Acoustically monitored laser-induced optical breakdown (LIOB) can be used its an important diagnostic and therapeutic tool in living cells. With properly controlled laser parameters, optical breakdown is a minimally invasive means to target a single, transient, acoustically detectable contrast agent bubble within a cell without affecting its viability. With different laser parameters, optical breakdown can effectively destroy a target cell. Simultaneous real-time acoustic and optical microscopy can monitor this range of effects. In this study, experiments were performed on a monolayer of cells cultured on a glass coverslip. To initiate and monitor intracellular photodisruption in real time, we have developed a system integrating an ultrafast laser with optical and acoustic microscopy.
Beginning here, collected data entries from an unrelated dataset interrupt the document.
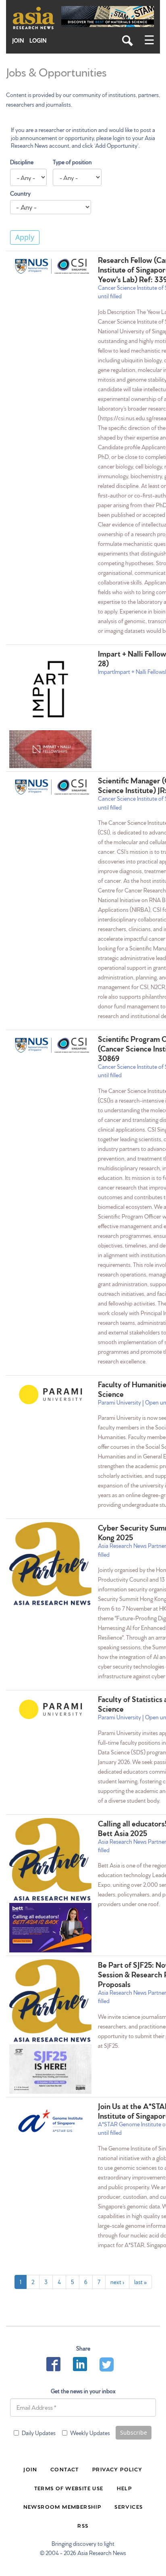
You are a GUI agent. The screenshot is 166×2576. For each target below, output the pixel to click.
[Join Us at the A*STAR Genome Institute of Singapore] (50, 2121)
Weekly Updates (90, 2432)
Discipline (21, 161)
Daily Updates (39, 2432)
A regeneratively amplified Ti:sapphire laser produced the breakdown, and a high-frequency (50 MHz) ultrasonic transducer, confocal with the laser, monitored the resultant bubble via continuous pulse-echo recordings. The photodisruption was also observed using optical microscopy, and the viability of each cell was assessed after laser exposure using conventional live/dead staining. By varying laser pulse fluence (from 7 J/cm² to 112 J/cm²) as well as the number of applied pulses, a broad range of intracellular effects was studied. When up to 5000 laser pulses were applied at the minimum fluence, a small (1μm) transient bubble was generated. Cells targeted in this regime retained viability several hours after laser exposure. In contrast, with even a few laser pulses at high fluence, at large (>6μm) stable bubble was induced, and cells were consistently killed in this regime. Geometric targeting within cells can thus generate acoustically detectable microbubbles without introducing exogenous agents. Furthermore, by incorporating biochemical targeting agents, this system can also be used as a powerful tool for minimally invasive molecular diagnostics (e.g. detecting targeted molecular agents without affecting cell viability) and therapy (e.g. by destroying labeled cells without damaging cells in the vicinity).